Benzinai, confermato lo sciopero da martedì a sabato

In città e sulla viabilità ordinaria il blocco sarà dalle 7,30 di mercoledì 15 alle 7 di sabato 18 settembre. I consumatori annunciano controlli antispeculazione contro eventuali rincari

ROMA. Benzinai chiusi per tre giorni questa settimana. Salvo "significativi segnali da parte del governo", che in extremis potrebbero scongiurare la 'serrata'.
Da martedì prossimo, 14 settembre, distributori chiusi sulle autostrade dalle 22 sino alla stessa ora di venerdì 17 settembre; in città e sulla viabilità ordinaria il blocco sarà dalle 7,30 di mercoledì 15 alle 7 di sabato 18 settembre.    
E i consumatori annunciano controlli antispeculazione contro eventuali rincari applicati poco prima dello sciopero, che verrebbero segnalati ad Antitrust e procure della Repubblica.     
Previsto sin da luglio scorso, lo sciopero generale è stato confermato "in assenza di sviluppi soddisfacenti della vertenza". Faib Confesercenti, Fegica Cisl e Figisc/Anisa Confcommercio, che rappresentano i gestori, spiegano che la protesta è "in difesa di 25 mila imprese e 75 mila addetti del settore messi a rischio da Governo ed industria petrolifera".    
Le tre organizzazioni ricordano che l'incontro di mercoledì scorso con il sottosegretario allo Sviluppo economico, Stefano Saglia, "non ha prodotto risultati significativi tali da portare alla sospensione dello sciopero" che avrà regolarmente luogo, se non interverranno significativi segnali dal Governo".    "Mentre congiuntura economica e contrazione dei consumi contribuiscono alla sofferenza di un intero settore - si legge nel comunicato unitario - dalla crisi della raffinazione a quella della distribuzione, l'unica strategia che l'industria petrolifera sa mettere in atto è abbandonare gli investimenti e smobilitare". Al gestore, affermano le tre sigle, "vengono negati diritti fondamentali, relazioni commerciali corrette e non precarie, risultati economici che ogni impresa deve conseguire e, attraverso le gravissime discriminazioni sui prezzi di cessione, è posto nelle condizioni di non poter più competere e di soccombere al mercato".    

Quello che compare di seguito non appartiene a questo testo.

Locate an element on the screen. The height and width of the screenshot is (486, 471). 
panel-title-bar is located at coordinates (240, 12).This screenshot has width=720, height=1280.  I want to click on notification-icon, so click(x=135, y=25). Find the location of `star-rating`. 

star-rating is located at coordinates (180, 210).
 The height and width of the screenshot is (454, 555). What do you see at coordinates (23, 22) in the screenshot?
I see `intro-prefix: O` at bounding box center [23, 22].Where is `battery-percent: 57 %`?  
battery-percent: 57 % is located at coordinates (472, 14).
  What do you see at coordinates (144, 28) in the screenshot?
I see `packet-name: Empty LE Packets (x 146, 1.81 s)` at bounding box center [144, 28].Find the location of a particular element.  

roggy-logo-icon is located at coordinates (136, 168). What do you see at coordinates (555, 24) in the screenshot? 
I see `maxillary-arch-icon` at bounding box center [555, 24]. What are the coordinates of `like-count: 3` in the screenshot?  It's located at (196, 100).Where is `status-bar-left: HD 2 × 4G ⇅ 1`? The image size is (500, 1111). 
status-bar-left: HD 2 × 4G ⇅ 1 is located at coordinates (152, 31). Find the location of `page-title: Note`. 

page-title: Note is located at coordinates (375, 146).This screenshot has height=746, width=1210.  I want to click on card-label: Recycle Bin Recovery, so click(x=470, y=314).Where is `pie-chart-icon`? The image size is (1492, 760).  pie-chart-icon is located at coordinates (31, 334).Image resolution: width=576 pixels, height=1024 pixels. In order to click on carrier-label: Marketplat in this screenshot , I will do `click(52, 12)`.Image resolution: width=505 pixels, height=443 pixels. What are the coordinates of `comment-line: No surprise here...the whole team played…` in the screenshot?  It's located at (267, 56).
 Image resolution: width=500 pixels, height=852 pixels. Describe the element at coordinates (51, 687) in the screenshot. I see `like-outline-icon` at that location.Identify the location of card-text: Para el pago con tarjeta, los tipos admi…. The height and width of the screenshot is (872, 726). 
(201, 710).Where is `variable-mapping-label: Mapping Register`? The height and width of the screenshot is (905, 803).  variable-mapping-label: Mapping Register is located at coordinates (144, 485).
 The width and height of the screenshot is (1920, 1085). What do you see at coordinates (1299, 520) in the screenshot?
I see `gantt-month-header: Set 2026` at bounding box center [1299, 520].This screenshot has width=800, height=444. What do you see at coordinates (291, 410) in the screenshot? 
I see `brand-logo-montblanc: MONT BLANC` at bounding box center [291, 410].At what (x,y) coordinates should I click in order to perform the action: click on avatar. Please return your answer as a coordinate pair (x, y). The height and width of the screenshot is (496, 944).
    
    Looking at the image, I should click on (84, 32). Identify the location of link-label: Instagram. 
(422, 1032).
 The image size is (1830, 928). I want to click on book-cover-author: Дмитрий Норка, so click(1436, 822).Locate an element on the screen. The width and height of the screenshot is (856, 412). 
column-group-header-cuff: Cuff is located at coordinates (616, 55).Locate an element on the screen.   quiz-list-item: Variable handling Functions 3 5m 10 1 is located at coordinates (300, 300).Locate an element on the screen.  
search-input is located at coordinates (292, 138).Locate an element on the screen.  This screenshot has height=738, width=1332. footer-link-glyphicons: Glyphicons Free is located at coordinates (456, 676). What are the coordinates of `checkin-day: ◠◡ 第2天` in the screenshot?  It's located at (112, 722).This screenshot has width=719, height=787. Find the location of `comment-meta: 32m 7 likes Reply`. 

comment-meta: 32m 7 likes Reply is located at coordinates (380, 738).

Nel contempo, rilevano ancora, "il Governo lancia una ennesima quanto inutile ristrutturazione della distribuzione che avvantaggia solo petrolieri, e grande distribuzione: 25.000 gestori e 75.000 addetti rischiano di perdere diritti e lavoro". Operazione da cui "il consumatore non avrà vantaggi ma solo teoriche promesse sul prezzo in cambio di una autentica rarefazione del servizio, mentre l'Erario incasserà oltre il 60% del prezzo della benzina. I gestori - concludono le tre sigle - percepiscono un margine lordo nominale inferiore al 3 % del prezzo del carburante per un lavoro di rischi e sacrifici al servizio del Paese e del consumatore".